Con la punta de un bolígrafo tocó el mando del equipo de música y de pronto la sala se llenó con el recio y grave sonido de un violonchelo, pero a un volumen ensordecedor. Alice Bayer, la mujer que hacía la compra, había dicho que lo apagó al entrar en la casa. Nick lo desconectó otra vez y con el bolígrafo puso en marcha el televisor.

Tras unos segundos de espera, la pantalla mostró el porche delantero, una imagen en color que sin duda estaba captando el punto de vista de la cámara de seguridad. En la esquina inferior izquierda de la imagen pudo ver a Beau arrodillado, seguramente buscando un cable.

Muy bien.

Delia está aquí sentada tomando un whisky y escuchando música de violonchelo. Un bonito y apacible atardecer de viernes. Algo la interrumpe. No es el teléfono. ¿Había un timbre en la entrada? Tendría que ir a mirar. Nick pensaba que no. Tal vez el timbre de la puerta. Sí, porque ella se levantó para ir a abrir, no sin antes poner el canal de circuito cerrado para ver quién llamaba.

De modo que, fuera quien fuese, no debió de inquietarla, era un conocido. ¿Alguna amiga? ¿Quizá el jardinero, Gray Haggard?

¿Le estaba esperando Delia?

De ser así, ¿para qué comprobarlo con la cámara de seguridad?

¿Quizá la vejez la había vuelto un poco paranoica?

Tendrían que revisar todos sus papeles, los archivos, las cuentas bancarias. Personas Desaparecidas había enviado ya su descripción a la policía local y a la del condado.

Si Delia había tenido algún despiste, tal vez una apoplejía, darían con ella. Pero lo que no cuadraba era que los dos hubieran sufrido algún despiste, a menos que ella hubiera salido cuando Haggard llegó a la casa y ahora él estuviera buscándola por alguna parte. ¿O acaso se habían marchado juntos por ahí?

¿Sin el coche de él?

O el de Delia.

¿Delia Cotton tenía coche?

Sí.

Un Cadillac Fleetwood azul marino del 75, una especie de barco que a nadie le habría pasado por alto de haberse cruzado con él. Pero, según el informe, el Cadillac estaba en el taller de reparaciones, razón por la cual Alice Bayer había ido personalmente a llevar la compra.

No. Delia y el jardinero no se habían ido de excursión. Ahí había algo más que una simple historia de dos vejetes con ganas de un poco de aventura nocturna.

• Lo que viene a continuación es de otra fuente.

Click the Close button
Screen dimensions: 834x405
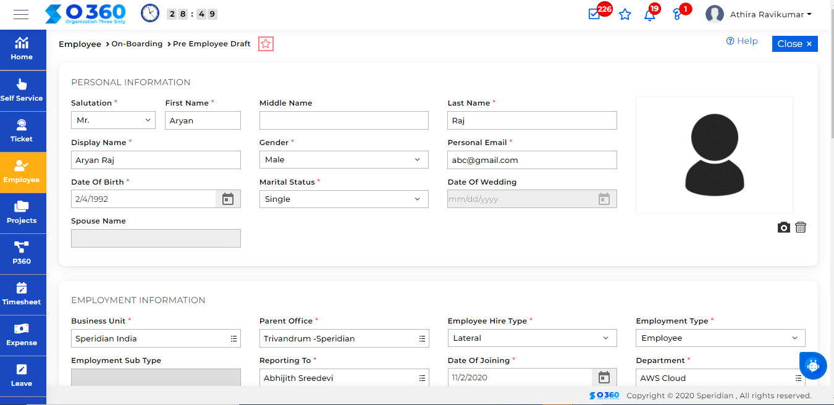794,44
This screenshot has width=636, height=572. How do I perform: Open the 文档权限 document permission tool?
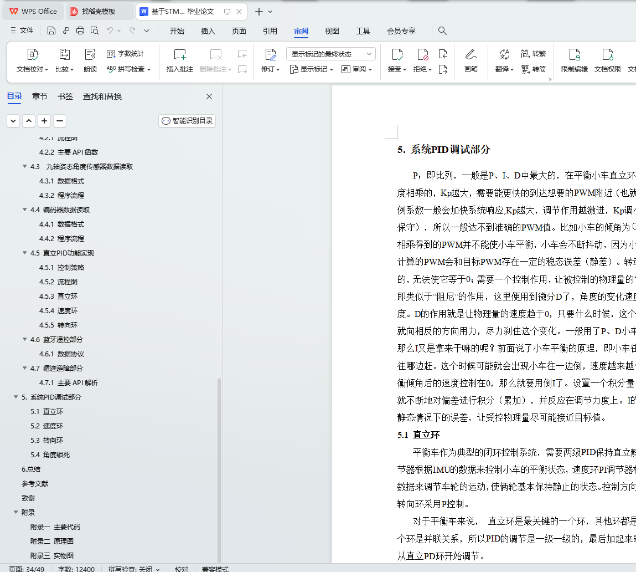(608, 60)
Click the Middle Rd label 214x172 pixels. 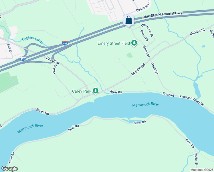point(138,69)
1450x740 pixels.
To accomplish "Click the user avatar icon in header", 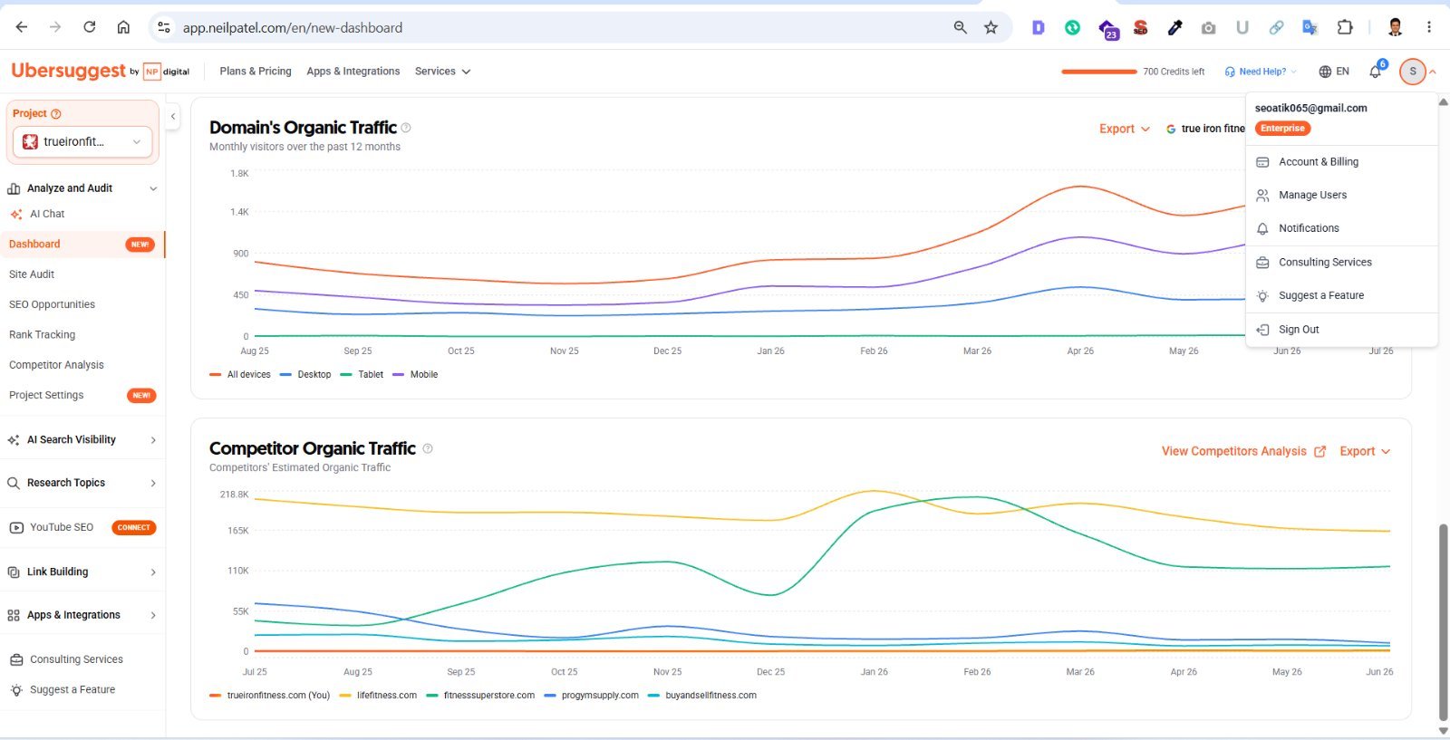I will pos(1412,72).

Por el momento no estaba sacando nada en claro de la casa, aparte de que había cosas bastante caras; cosas que todavía estaban en su sitio, de modo que podía descartar el robo como móvil. Por la opulencia de la casa misma y de cuanto contenía, era evidente que Delia estaba en lo más alto de la cadena alimenticia de Niceville. Claro que, siendo una Cotton, era de esperar; durante más de cien años los Cotton habían sido amos y señores de cuanto tenían a la vista.

Nick se situó en el centro de la habitación y empezó a girar lentamente en círculo, tratando de adivinar lo que podía haber ocurrido allí dentro. Fue así como reparó en una puerta alta de doble hoja, de cristal, que comunicaba, o así se lo pareció, con un comedor forrado de madera.

La puerta estaba cerrada y el antiguo cristal, con ondas como el agua de un arroyo, transmitía una burda impresión de lo que había al otro lado: madera oscura, latón, cosas muy brillantes, una gran araña pendiendo sobre la mesa, que destellaba como una bengala del Cuatro de Julio.

Nick se acercó a la puerta y miró a través del cristal; se disponía a girar el pomo dorado cuando notó algo que le rozaba bajo uno de sus pies.

Bajó la vista al suelo y vio un bulto del tamaño de un dedal. Primero pensó que era un trozo de carbón, más o menos mellado y deforme. Se agachó para cogerlo y le sorprendió que estuviera caliente como la sangre, casi quemando. Y no era carbón.

De rodillas, pasó la mano por las tablas del suelo y observó que por alguna extraña razón también estaban calientes. Podía ser que por debajo pasara una cañería…

Siguió palpando y notó otra pequeña protuberancia en el suelo. La levantó para examinarla: era un fragmento con forma de estrella y bordes ásperos y torcidos, como si hubiera sido arrancado de algo mucho más grande, arrancado por una fuerza explosiva. Su mente militar le proporcionó rápidamente un veredicto: aquellos fragmentos no eran sino metralla.

Se incorporó guardándoselos en el bolsillo y volvió a inspeccionar el umbral. Observó que el barniz de la zona del suelo adyacente a la puerta tenía marcas y estaba descolorido, como si lo hubieran rascado o quemado. Y la decoloración parecía prolongarse más allá de la puerta.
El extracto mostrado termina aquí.